Personal Income Tax can be filed starting from the end of the first quarter of each year – you can do it electronically via the IRAS website from 1 March to 18 April every year. The assessment is for income earned in the preceding year – for example, in 2022, you would be filing for taxes for the income you received or derived in 2021. If you prefer paper filing, you will have to submit your completed tax form to the IRAS headquarters by 15 April

STEP 1: Prepare the necessary resources. 

Make sure you have these ready:

  • SingPass / IRAS Unique Account (IUA)
  • Form IR8A (if your employer is not participating in the Auto-Inclusion Scheme)
  • Particulars of your dependents (e.g. child, parent) for new relief claims
  • Details of rental income from your property and other income, if any
  • Business Registration Number / Partnership Tax Reference Number (for self-employed and partners only)

STEP 2: Log in to myTax Portal

  • Log in to myTax Portal with your SingPass / IRAS Unique Account (IUA). 
  • Click on “Individuals” > “File Income Tax Return” and follow the instructions. 

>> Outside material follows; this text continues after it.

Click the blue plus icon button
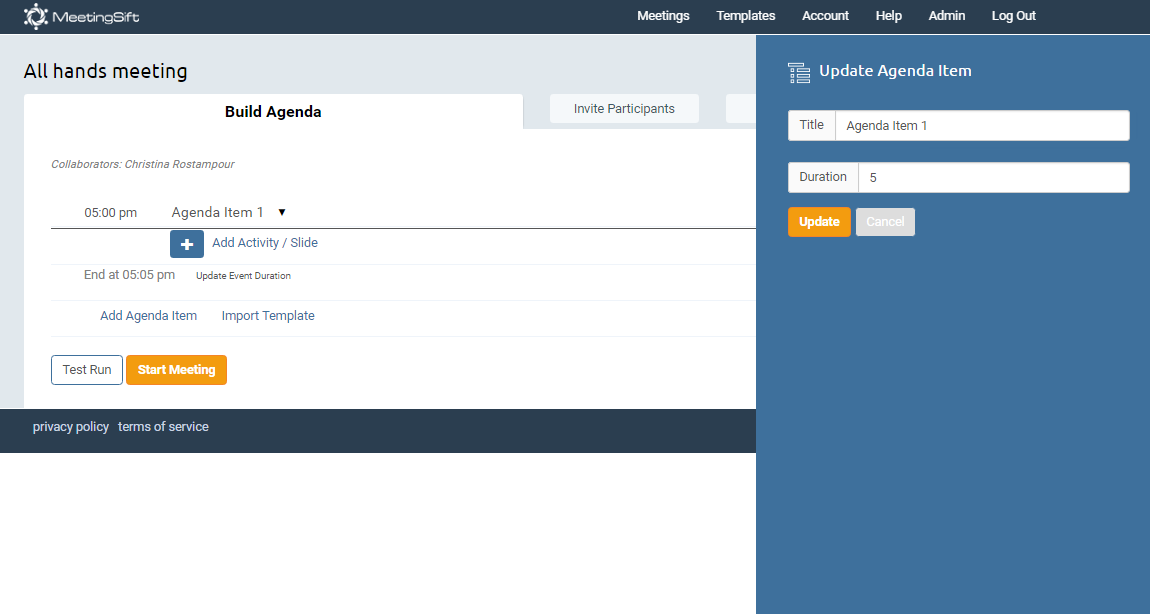 (186, 244)
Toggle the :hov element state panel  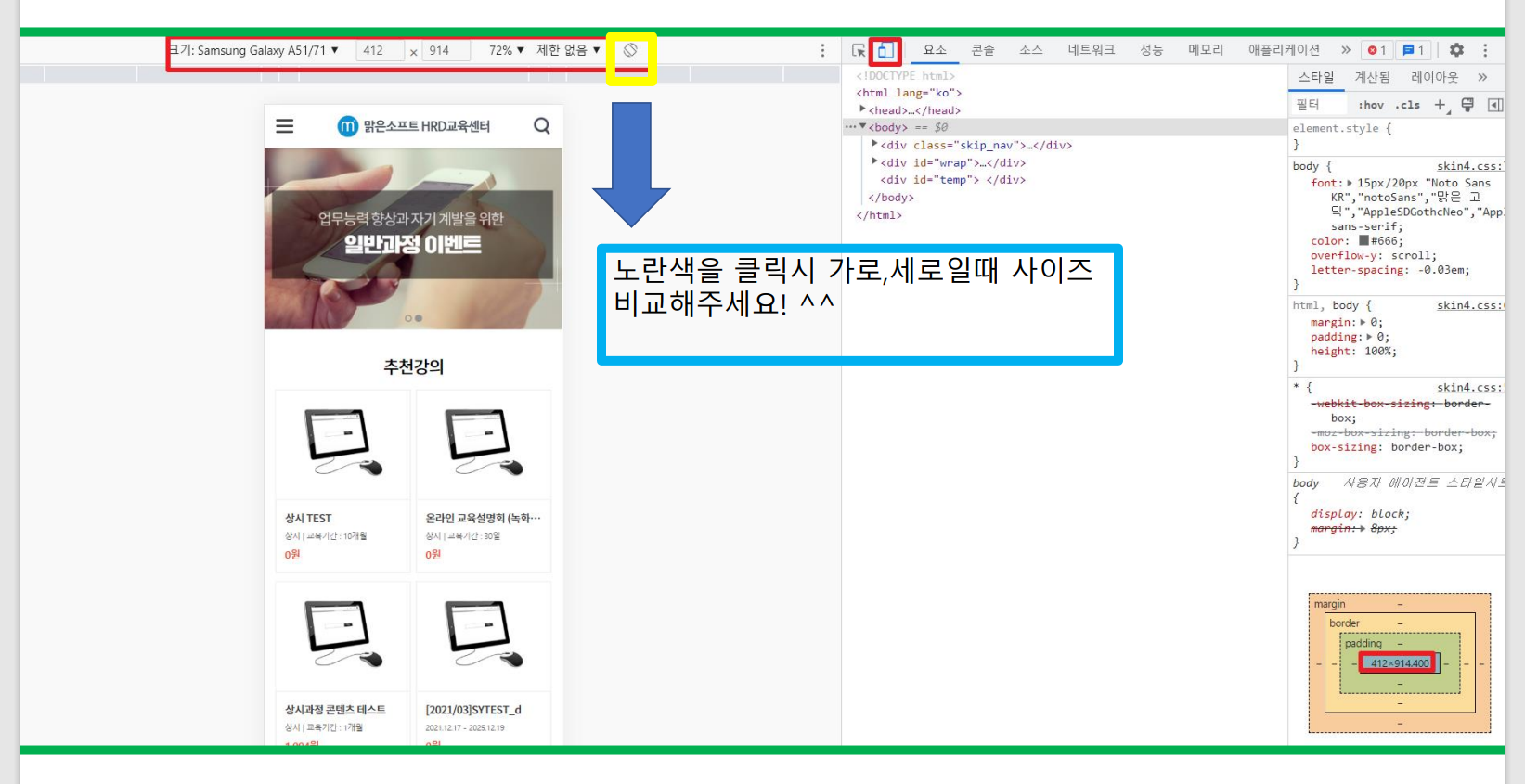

STEP 3: Key In or Verify your details

Key in details such as your income, deductions and reliefs. If your organisation participates in the Auto-Inclusion Scheme, these details will be pre-filled. You will simply need to verify the information. 

STEP 4: Update existing tax reliefs

If you qualify for additional or new tax reliefs (e.g. relief for newborn child), please include your claims. If you previously claimed any reliefs that you no longer qualify for (e.g. course fees), you will need to remove them.

STEP 5: Declare other sources of income, if any. 

If necessary, declare your other sources of income (e.g. rental income). 

STEP 6: Receive acknowledgement receipt

You will see an acknowledgement page after successfully e-filing. Save or print a copy if you can. 

You can find a more detailed process here

For those who are unable to file taxes online, IRAS will send them the relevant paper tax return between February to March.